If you were to write this imperatively, it would be obvious that you're making a copy and maybe you would stop and re-think your approach.
But there's more.
If you're paying attention to performance, an easy way to improve performance of `map foo myCollection` in e.g. Go is to pre-allocate the resulting array.
For large arrays, this avoid re-allocating of underlying memory over and over again, which is the best a `map` can do.
In imperative code those costs are more visible. When you have to type that code that does memory allocation, you suddenly realize that the equivalent of `map` is extremely wasteful.
I don't want to discuss this forever but I have a couple of comments:
Your points about efficiency are a separate topic entirely from the original claim that manually writing out an imperative solution makes it easier to see the algorithmic complexity. That was a surprising claim to me because, in my experience, if I understand what some HOF is doing, reading the code is even easier because there is less of it to wade through (and mental exhaustion doesn't make one easier to read vs the other).
> In every mainstream language I can think of `map foo myCollection` creates an intermediary map
You need to build up the final result, sure. Not an intermediary map but whatever structure (or functor) you're mapping over. That is the whole point of immutable data structures. Also when you're using persistent data structures, which all modern FP languages do, the cost of constructing the result can be far less than what you expect, especially if the result is lazy and you need only some of the results. There is a cost to immutability and if it's unbearable in some situation, fall back to in-place mutation but the semantics of these two approaches are definitely not the same.
> But I've also seen `sum map foo myCollection` so many times
Yeah... that should be a fold (reduce, whatever). :)
.... hacker news cut off the “sum” part, and so I didn’t see it. On my phone it just happened to clip it exactly long enough that it was still valid syntax, wow. Anyway, sorry and my bad!
That's quite an interesting, if frightening, take on it. Assuming a developer knows what `map` does, then I wouldn't have very much confidence in their reading comprehension if they somehow mentally skipped over the main higher order function being called on a three word line of code.
Would anyone expect such a developer to read and parse several more lines of code more reliably, in order to understand the algorithmic complexity? Seems unwarranted to me...
Humans make mistakes. People code review after exhausting days or late at night. Or sometimes they skim more than they intended to. You want to make problems in the code obvious everywhere that you can.
In programming, if you miss an important detail the repercussions can be high. In a million line codebase every idiom that's slightly more complex than it needs to be is going to result in dozens of additional bugs, sheerly because of the increased surface area for making mistakes with that idiom.
I agree with everything you've said here but being mentally exhausted doesn't make it more likely that you can read even more lines of code in a more reliable fashion.
I think the clue to your thinking, for me, is in your description of the `map` HOF as "slightly more complex". Having years of experience with both paradigms, I've found that grokking a call to one of these fundamental building blocks (map, filter, reduce, fold, etc) is nearly instantaneous.

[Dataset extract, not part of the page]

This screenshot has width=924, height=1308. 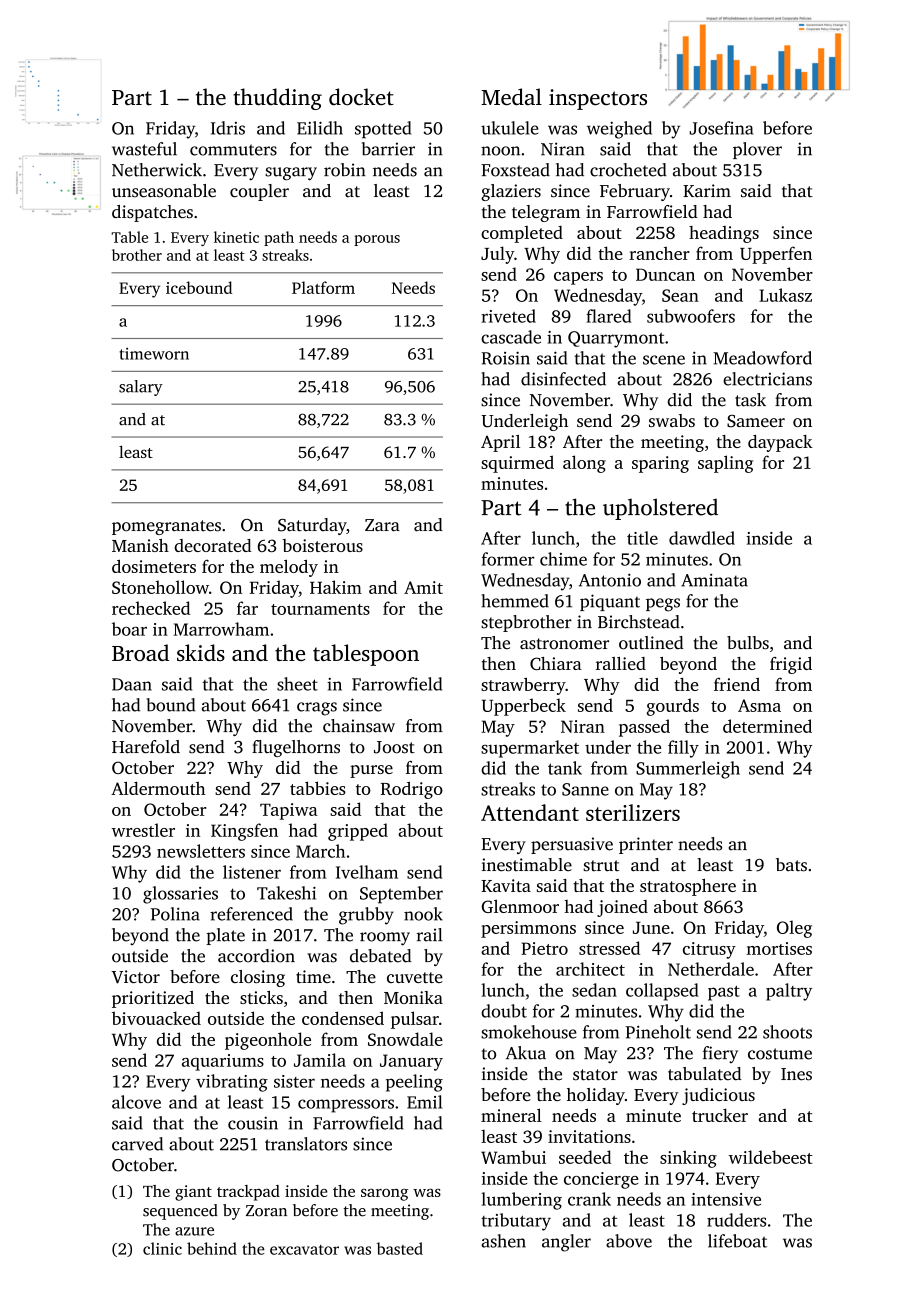 What do you see at coordinates (277, 99) in the screenshot?
I see `thudding` at bounding box center [277, 99].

We've all experienced reading prose where the author was excessively verbose when the same point could have been made succinctly. It feels the same way reading for loops once you get over the learning curve of these very basic functional constructs. You have to keep repeating that boilerplate endlessly and it's very tedious to keep writing and reading it.
Functions (and methods) are the only way to "hide" computation and allocation in Go. That rubric makes reading Go code to build mechanical sympathy relatively straightforward.
This is (or was) deliberate, with the rationale being that it makes O(n) blocks of code trivial to identify in review.
Whether or not you buy that argument is a separate thing, of course.